Trans Canada Trail: Brantford to Lake Erie

From Cambridge to Brantford, the Grand Valley Trail and the Trans Canada Trail both take the Cambridge to Paris and SC Johnson Rail Trails.  However, after Brantford, the Grand Valley Trail continues along the Grand River, while the Trans Canada Trail splits into two.  One part of the TCT heads to Simcoe and the shores of Lake Erie, while the other goes to Hamilton, where it meets the Waterfront Trail on Lake Ontario.  Having finished the Grand Valley Trail, we had the rest of the TCT in the watershed in our sight.

On a beautiful early fall day, we decided it was the perfect day for a late summer trip to the beach, cycling from Brantford to Port Dover.  The Trans Canada Trail normally takes the TH&B (Toronto Hamilton and Buffalo) Rail Trail out of Brantford to Mount Pleasant where it meets the LE&N (Lake Erie and Norfolk), which runs all the way to Port Dover.  Because the TH&B was closed for reconstruction we rode the LE&N out of Brantford.  (The TCT turns off at Simcoe, eventually meeting the Waterfront Trail at Port Burwell).

The entire trail is a well-maintained and well-signed stone dust rail trail. The trail is shaded by the trees that have grown on either side, with farmer’s fields and market gardens visible through the foliage.  There are a few remaining tobacco fields, and many derelict tobacco tobacco drying sheds, a reminder of the days when tobacco was king in this region.

In Waterford, the trail crosses a magnificent old rail bridge over the Waterford Ponds.

Shortly thereafter we made a short detour to the Bonnieheath Estate Lavender Winery.  The winery also produces cider and various lavender-infused products, from soap to lemonade.  We cooled off as we sampled some cider and lavender lemonade and then hopped back on the bikes.

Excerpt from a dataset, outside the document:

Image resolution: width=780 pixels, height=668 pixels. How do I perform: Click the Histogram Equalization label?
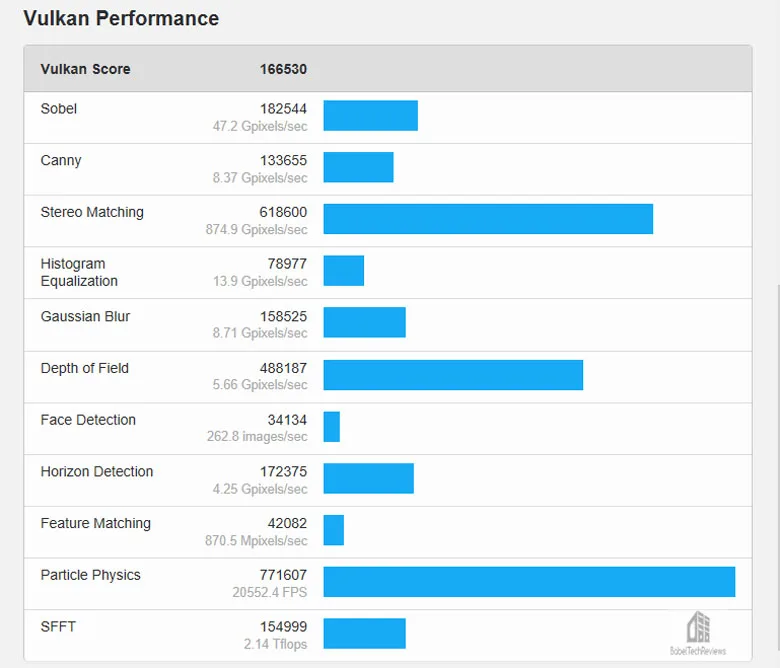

In Simcoe, the sight of the Indulge Ice Cream red double decker bus reminded us again that we were hot and tired.  An ice cream was the perfect fuel for the last stretch of the ride into Port Dover.Ice Cream Bus.


As the sun set over the palm trees on the Port Dover beach, we enjoyed fried lake pickerel and a view of the boats returning to the harbour past the lighthouse.